■ What this task involves: Pull out every line of text from the records below, word for word, and leave the pictures out.

■ Input data:

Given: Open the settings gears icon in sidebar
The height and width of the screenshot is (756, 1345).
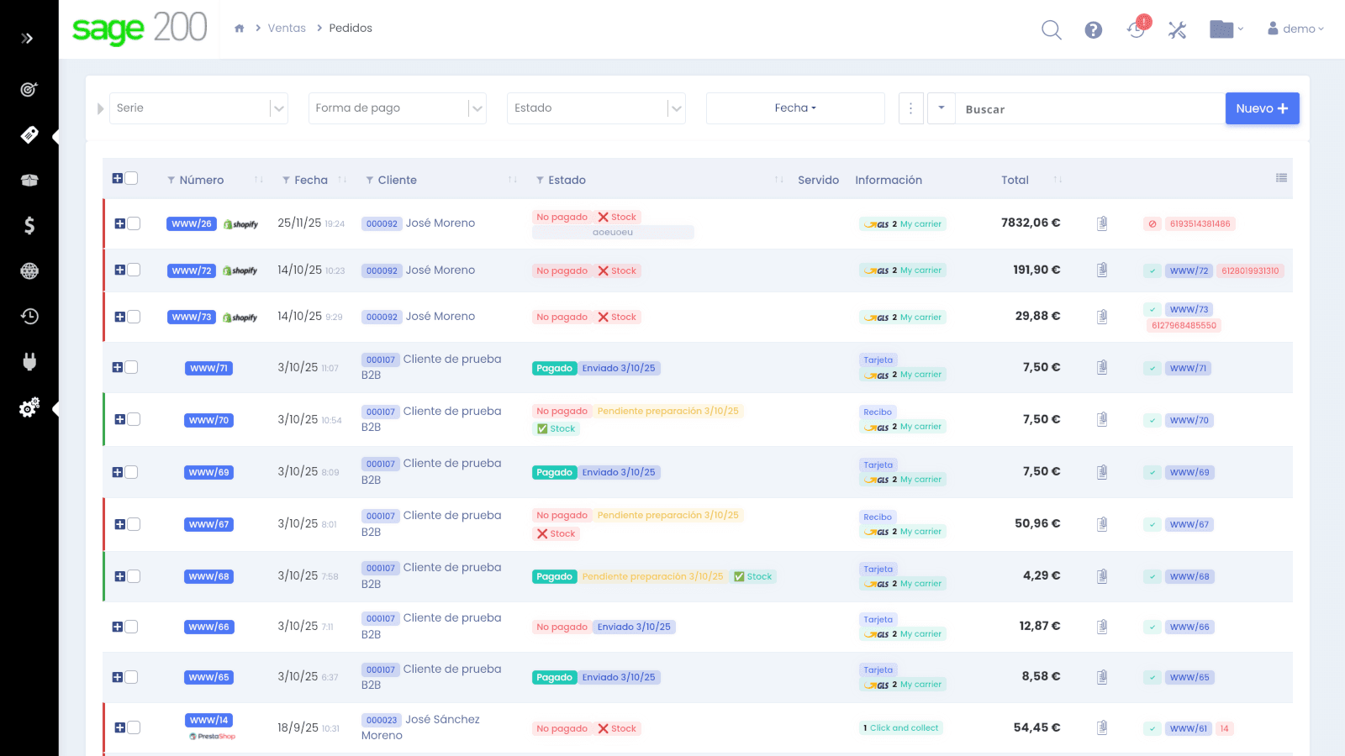Looking at the screenshot, I should tap(29, 408).
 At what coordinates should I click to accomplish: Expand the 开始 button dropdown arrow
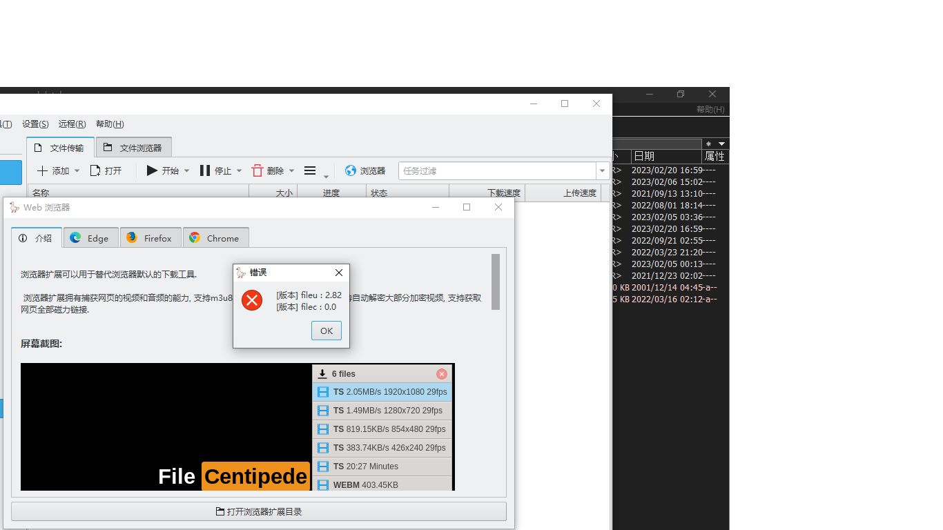point(186,170)
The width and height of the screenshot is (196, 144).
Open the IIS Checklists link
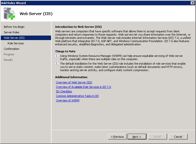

■ Full solution:
Given: Open the settings gears icon in sidebar
The height and width of the screenshot is (756, 1345).
Looking at the screenshot, I should tap(29, 408).
 At what coordinates should I click to accomplish: Expand the 开始 button dropdown arrow
point(186,170)
The width and height of the screenshot is (196, 144).
Open the IIS Checklists link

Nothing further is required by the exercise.